Can you retype the records character for character, from the line containing "Task: Click the Check" through the line containing "click(374, 374)"?

▶ **DATA SUPPLIED**
* BEGIN *

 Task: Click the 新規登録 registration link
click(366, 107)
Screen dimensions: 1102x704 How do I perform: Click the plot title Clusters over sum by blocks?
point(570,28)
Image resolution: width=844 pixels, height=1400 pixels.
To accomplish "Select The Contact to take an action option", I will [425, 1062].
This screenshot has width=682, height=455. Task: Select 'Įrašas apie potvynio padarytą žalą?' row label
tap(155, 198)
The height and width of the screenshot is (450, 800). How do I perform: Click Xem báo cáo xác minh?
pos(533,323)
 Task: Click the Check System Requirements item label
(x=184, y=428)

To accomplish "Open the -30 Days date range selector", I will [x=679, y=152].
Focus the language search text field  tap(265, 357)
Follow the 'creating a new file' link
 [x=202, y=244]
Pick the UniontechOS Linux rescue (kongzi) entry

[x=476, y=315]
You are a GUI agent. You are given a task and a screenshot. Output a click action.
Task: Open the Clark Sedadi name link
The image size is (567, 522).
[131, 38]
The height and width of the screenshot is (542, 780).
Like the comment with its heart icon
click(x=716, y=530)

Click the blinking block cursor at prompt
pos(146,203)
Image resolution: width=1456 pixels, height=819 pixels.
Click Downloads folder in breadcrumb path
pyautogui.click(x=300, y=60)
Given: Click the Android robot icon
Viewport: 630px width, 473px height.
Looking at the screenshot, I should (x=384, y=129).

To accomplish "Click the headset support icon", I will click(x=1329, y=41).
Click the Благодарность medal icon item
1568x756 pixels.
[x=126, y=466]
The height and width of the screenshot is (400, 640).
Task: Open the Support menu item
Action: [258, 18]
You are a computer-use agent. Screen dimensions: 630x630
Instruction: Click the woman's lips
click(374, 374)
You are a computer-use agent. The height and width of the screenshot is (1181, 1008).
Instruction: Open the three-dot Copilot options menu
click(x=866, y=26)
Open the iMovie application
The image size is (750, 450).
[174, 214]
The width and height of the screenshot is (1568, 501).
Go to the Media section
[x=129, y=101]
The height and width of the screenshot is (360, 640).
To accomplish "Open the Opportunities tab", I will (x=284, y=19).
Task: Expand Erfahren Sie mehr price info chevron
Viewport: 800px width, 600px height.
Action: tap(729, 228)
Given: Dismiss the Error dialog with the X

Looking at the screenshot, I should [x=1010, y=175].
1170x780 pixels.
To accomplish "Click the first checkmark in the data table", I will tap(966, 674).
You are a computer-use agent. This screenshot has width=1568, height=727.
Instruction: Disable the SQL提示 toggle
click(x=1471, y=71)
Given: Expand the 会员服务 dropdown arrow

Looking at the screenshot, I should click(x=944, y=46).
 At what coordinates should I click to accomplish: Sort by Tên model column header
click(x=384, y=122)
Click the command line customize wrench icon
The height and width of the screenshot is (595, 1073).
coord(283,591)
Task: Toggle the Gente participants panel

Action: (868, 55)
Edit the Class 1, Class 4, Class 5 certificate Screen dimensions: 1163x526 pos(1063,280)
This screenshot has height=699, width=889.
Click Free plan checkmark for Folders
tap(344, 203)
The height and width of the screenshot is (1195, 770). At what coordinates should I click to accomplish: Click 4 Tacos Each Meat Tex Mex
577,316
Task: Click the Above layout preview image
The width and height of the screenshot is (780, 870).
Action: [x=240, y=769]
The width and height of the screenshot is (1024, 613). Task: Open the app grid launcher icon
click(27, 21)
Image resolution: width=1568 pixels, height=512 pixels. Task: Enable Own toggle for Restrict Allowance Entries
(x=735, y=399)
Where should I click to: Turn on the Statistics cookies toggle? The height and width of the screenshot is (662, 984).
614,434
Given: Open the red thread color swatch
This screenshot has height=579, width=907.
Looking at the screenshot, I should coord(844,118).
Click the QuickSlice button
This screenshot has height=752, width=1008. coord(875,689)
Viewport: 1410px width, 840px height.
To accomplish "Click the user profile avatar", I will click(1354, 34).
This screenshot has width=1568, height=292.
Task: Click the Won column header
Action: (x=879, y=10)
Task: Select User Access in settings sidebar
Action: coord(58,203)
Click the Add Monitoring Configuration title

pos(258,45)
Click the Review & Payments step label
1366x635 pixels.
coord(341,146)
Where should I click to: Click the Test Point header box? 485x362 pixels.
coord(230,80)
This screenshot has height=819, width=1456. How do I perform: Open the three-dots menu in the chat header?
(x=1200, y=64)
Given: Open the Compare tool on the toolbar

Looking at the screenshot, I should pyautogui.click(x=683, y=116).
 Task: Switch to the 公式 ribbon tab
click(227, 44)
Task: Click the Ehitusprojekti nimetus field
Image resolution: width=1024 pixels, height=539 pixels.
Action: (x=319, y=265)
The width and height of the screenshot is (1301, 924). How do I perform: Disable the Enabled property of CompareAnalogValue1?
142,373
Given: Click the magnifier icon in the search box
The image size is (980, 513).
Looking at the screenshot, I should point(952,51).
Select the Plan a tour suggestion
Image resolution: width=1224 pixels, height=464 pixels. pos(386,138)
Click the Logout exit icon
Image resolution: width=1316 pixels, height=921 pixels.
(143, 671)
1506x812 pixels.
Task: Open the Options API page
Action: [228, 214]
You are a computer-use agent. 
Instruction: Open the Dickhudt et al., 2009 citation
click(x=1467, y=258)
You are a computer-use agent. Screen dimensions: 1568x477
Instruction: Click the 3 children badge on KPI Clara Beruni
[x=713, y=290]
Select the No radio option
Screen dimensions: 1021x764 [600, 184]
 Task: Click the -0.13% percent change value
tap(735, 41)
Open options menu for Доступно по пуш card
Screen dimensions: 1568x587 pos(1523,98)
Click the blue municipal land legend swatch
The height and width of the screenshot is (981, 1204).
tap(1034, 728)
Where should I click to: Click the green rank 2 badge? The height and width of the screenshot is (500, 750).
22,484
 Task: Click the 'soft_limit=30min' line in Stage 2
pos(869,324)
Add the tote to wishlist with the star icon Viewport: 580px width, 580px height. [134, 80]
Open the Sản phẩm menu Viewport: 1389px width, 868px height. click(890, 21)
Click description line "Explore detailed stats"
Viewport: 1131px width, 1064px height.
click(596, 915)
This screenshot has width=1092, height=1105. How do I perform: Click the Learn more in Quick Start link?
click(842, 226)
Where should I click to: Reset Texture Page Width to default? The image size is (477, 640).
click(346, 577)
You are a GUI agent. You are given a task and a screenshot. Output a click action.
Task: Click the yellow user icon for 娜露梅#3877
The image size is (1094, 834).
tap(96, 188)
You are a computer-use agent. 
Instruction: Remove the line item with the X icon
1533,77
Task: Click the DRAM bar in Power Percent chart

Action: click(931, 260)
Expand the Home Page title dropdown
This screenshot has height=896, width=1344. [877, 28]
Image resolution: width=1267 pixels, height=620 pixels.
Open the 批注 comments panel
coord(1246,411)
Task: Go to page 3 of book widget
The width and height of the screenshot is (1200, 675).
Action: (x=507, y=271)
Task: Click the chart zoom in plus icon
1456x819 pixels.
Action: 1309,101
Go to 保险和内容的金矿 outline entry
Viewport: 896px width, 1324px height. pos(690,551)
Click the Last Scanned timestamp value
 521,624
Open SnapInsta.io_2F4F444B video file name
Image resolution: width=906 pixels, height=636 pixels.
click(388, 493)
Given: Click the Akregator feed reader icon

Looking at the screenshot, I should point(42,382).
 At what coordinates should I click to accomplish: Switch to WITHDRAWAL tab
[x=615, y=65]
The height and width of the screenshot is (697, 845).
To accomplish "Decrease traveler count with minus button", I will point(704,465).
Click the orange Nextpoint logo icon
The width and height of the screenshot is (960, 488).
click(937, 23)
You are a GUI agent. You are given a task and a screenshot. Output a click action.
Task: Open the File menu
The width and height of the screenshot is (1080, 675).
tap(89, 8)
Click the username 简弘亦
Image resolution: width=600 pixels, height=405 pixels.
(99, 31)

* END *

▶ **EXERCISE OUTPUT**
 Task: Click the Check System Requirements item label
(x=184, y=428)

To accomplish "Open the -30 Days date range selector", I will [x=679, y=152].
Focus the language search text field  tap(265, 357)
Follow the 'creating a new file' link
 [x=202, y=244]
Pick the UniontechOS Linux rescue (kongzi) entry

[x=476, y=315]
You are a GUI agent. You are given a task and a screenshot. Output a click action.
Task: Open the Clark Sedadi name link
The image size is (567, 522).
[131, 38]
The height and width of the screenshot is (542, 780).
Like the comment with its heart icon
click(x=716, y=530)

Click the blinking block cursor at prompt
pos(146,203)
Image resolution: width=1456 pixels, height=819 pixels.
Click Downloads folder in breadcrumb path
pyautogui.click(x=300, y=60)
Given: Click the Android robot icon
Viewport: 630px width, 473px height.
Looking at the screenshot, I should (x=384, y=129).

To accomplish "Click the headset support icon", I will click(x=1329, y=41).
Click the Благодарность medal icon item
1568x756 pixels.
[x=126, y=466]
The height and width of the screenshot is (400, 640).
Task: Open the Support menu item
Action: [258, 18]
You are a computer-use agent. Screen dimensions: 630x630
Instruction: Click the woman's lips
click(374, 374)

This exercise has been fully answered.